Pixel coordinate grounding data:
[Start of Attachment]

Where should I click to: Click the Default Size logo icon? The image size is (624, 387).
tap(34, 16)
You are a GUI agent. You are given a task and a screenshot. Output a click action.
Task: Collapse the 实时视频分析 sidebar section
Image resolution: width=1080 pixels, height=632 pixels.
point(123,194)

[End of Attachment]

Exercise: The entries shown above should be duplicated exactly.

Response box:
Where should I click to: Click the Default Size logo icon? The image size is (624, 387).
tap(34, 16)
You are a GUI agent. You are given a task and a screenshot. Output a click action.
Task: Collapse the 实时视频分析 sidebar section
Image resolution: width=1080 pixels, height=632 pixels.
point(123,194)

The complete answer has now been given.